I do a lot of corneal reshaping with my patients. It’s a very effective way to slow myopia’s progression in kids without asking them to wear glasses or contact lenses during the day.
But when I introduce the concept of corneal reshaping to parents, I’m usually met with the same question: “is corneal reshaping safe for my child”?
It’s a fair question. Talking about reshaping a child’s cornea sounds invasive and a little frightening. In reality, the treatment is relatively safe and non-invasive. However, like any medical treatment, there are some risks involved.
Let’s look at corneal reshaping therapy, how it works, and whether the rewards outweigh the risks.
What Is Corneal Reshaping?
Corneal reshaping is exactly what it sounds like: a treatment that changes the shape of a child’s cornea, albeit temporarily. But before we talk about how corneal reshaping works, we need to touch on the purpose of corneal reshaping, which is often myopia control.

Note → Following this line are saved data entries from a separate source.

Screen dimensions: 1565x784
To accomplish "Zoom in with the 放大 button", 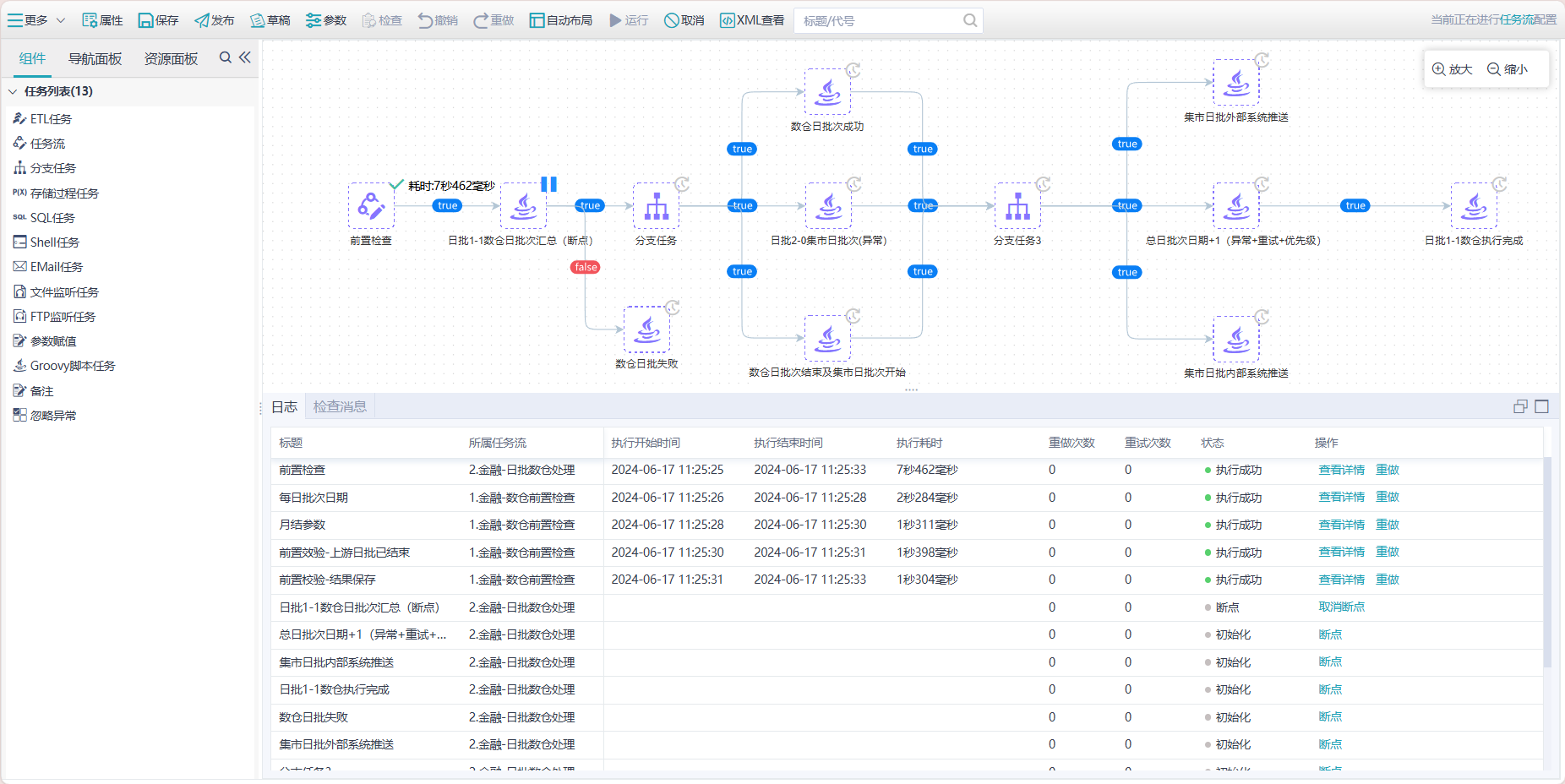I will [1452, 69].
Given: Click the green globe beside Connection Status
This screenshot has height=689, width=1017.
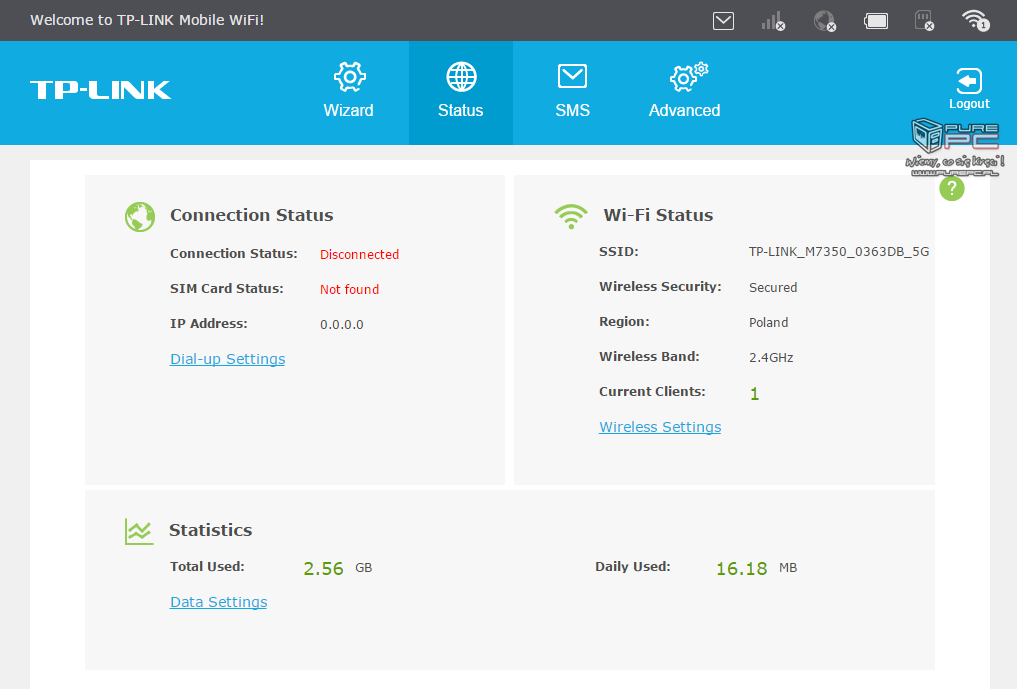Looking at the screenshot, I should 140,216.
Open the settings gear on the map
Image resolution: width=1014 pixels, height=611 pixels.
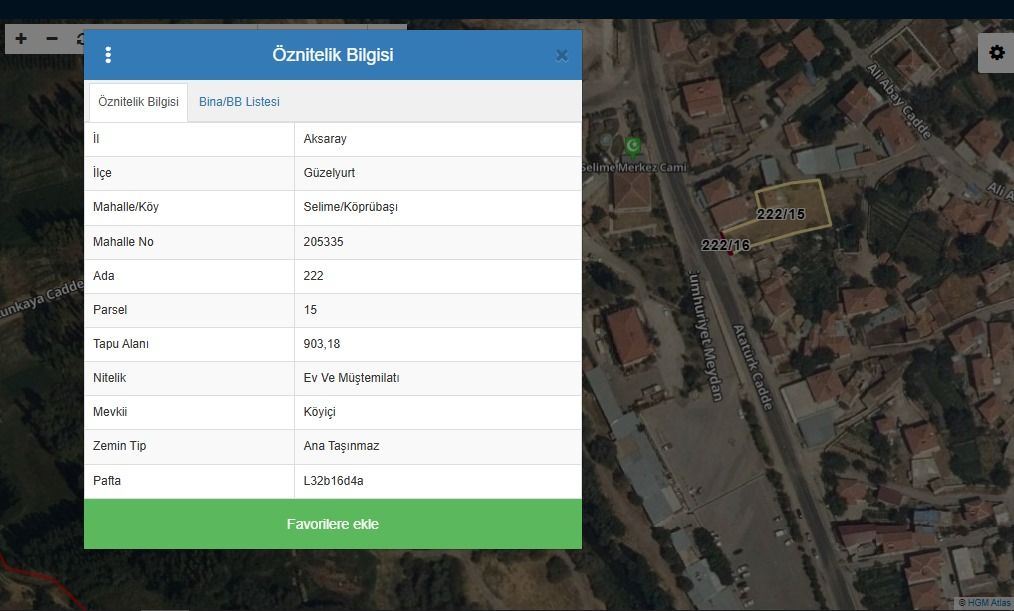click(x=996, y=53)
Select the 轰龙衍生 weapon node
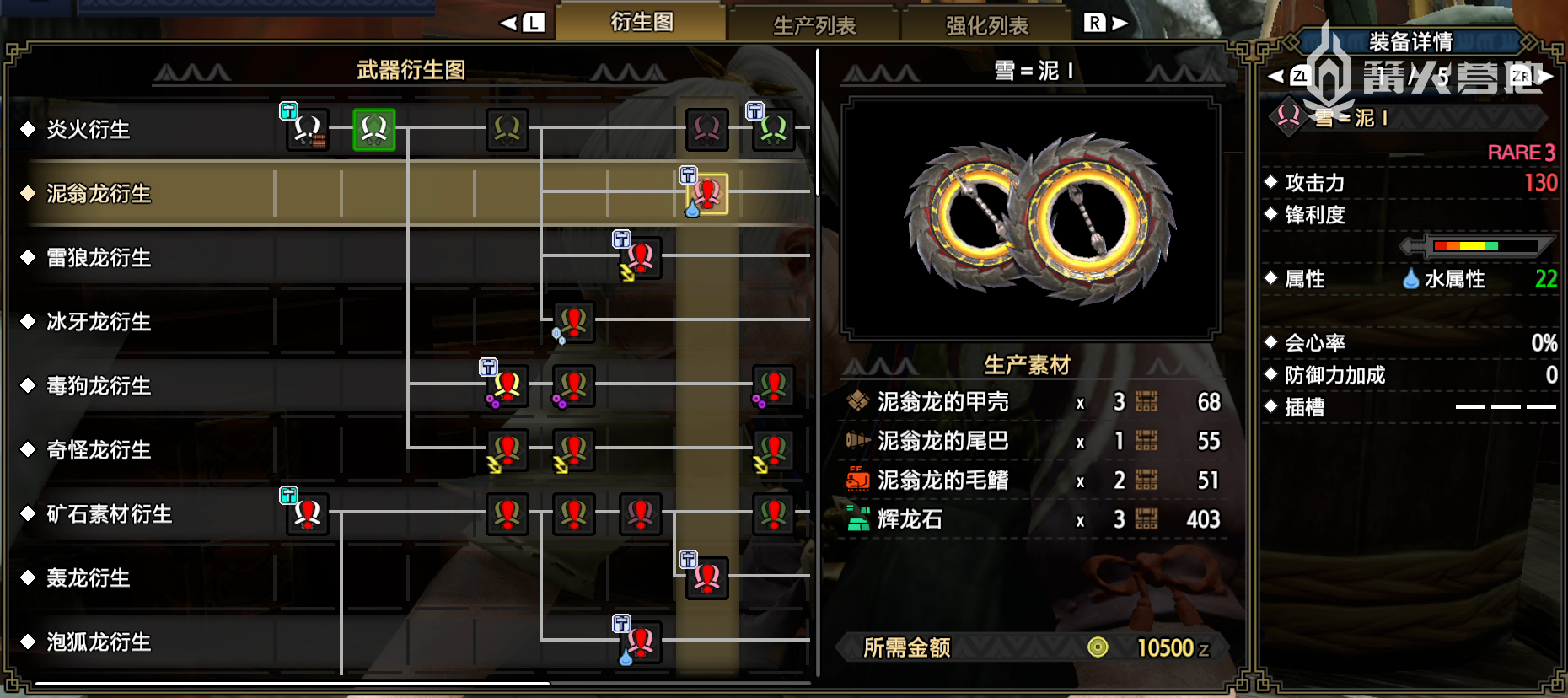Screen dimensions: 1568x698 pos(707,577)
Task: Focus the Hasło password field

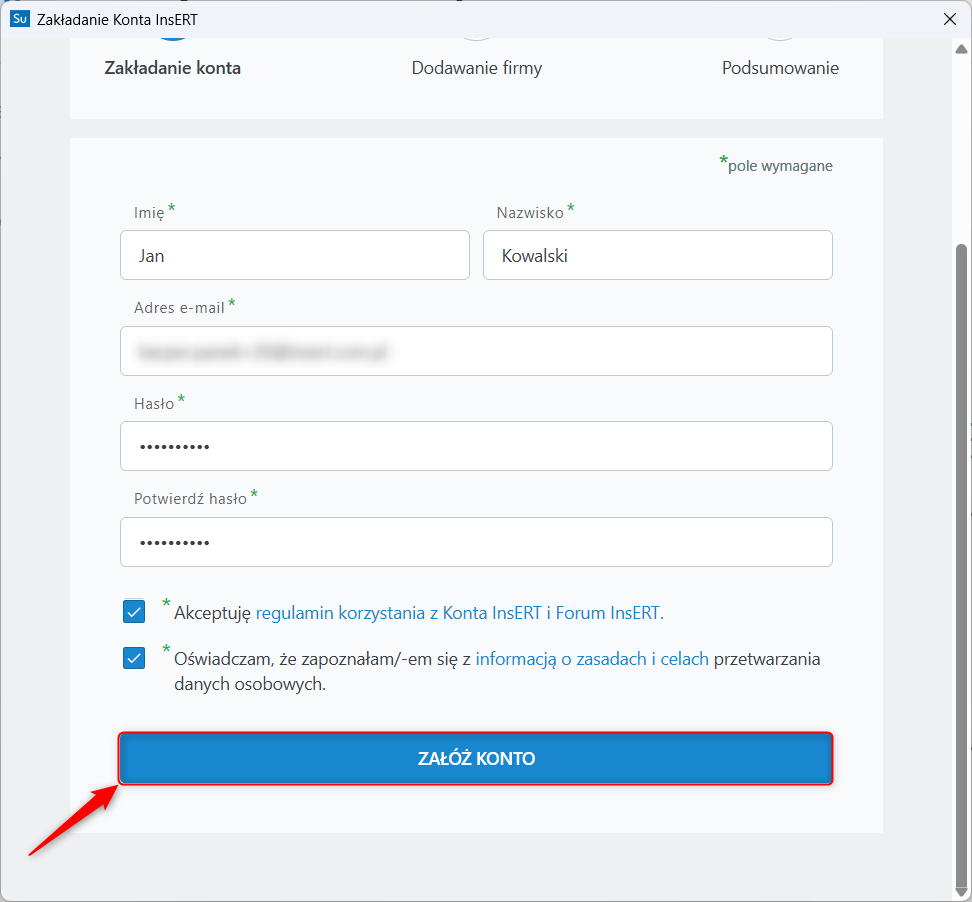Action: point(476,446)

Myopia or nearsightedness usually develops in kids because their eyeball is too long compared to the cornea’s curve. As a result, light focuses just in front of the retina rather than directly on the retina, causing distant objects to look blurry.
This issue tends to get worse as children age because as they grow, their eyeballs get longer. The longer their eyeballs grow, the worse their distance vision becomes.
Myopia control is a process designed to slow the progression of myopia, which preserves more of their distance vision in the relatively short-term. In the long-term, this could save your child from serious eye health issues like retinal detachments, cataracts, and glaucoma.
How Corneal Reshaping Works
Corneal reshaping is a non-invasive, non-surgical process that uses gas-permeable rigid contact lenses.
Unlike most contact, the lenses used for corneal reshaping are only worn at night. As the child sleeps, their corneas take the shape of the contact lens, which changes the way light focuses in their eyes, correcting their vision.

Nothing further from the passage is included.